Select Page

“Maaaaaan, fuck this year!” exclaimed Dr. Robert Elkridge, Ph.D., Director of the International Bureau of Weights and Measures. The stately British septuagenarian had perfect elocution and a patrician bearing, all of which were somewhat undermined by two the middle fingers he held up and rotated in a slow circle around himself. Dr. Elkridge returned to the podium from which he was presenting his public media teleconference.

“Fuck 2020 to the goddamned motherfucking fuck-shit fuck!”

He retreated briefly from the lectern to unrumple his tweed jacket and regain a modicum of composure.

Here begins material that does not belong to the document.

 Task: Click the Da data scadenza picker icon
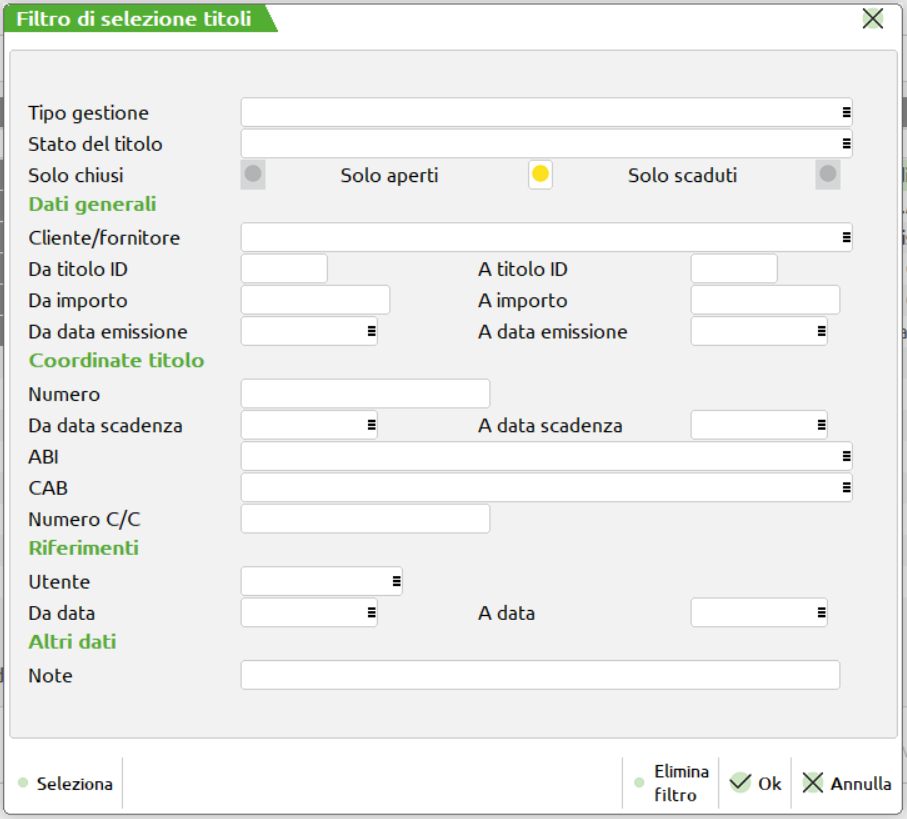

“Which is why,” he continued in a comparatively calmer tenor. “We at the International Bureau of Weights and Measures have decided that, having made it halfway through 2020, it’s high time we wrap this year up.”

“What do you mean?” asked Elyssa Mechernich of Der Spiegel.  

“Infernos, plagues, economic collapse, unfettered police brutality, social unrest,” responded Dr. Elkridge. “We’ve seen more than enough of 2020 to last a decade. And we haven’t even gotten to the U.S. election. No thank you. We are declaring this year over on June 15. Anything that happens afterward will official occur in 2021.”

“Do you have the authority to take such a drastic step?” enquired Emily Bloc of NPR.

“We absolutely do!” insisted Dr. Elkridge passionately. “My organization is responsible for all scientific measurements, including time. As for whether or not it’s a drastic step, Caesar and Gregory III did the same for far less, so we might as well skip the rest of this year and save the world all sorts of headaches.”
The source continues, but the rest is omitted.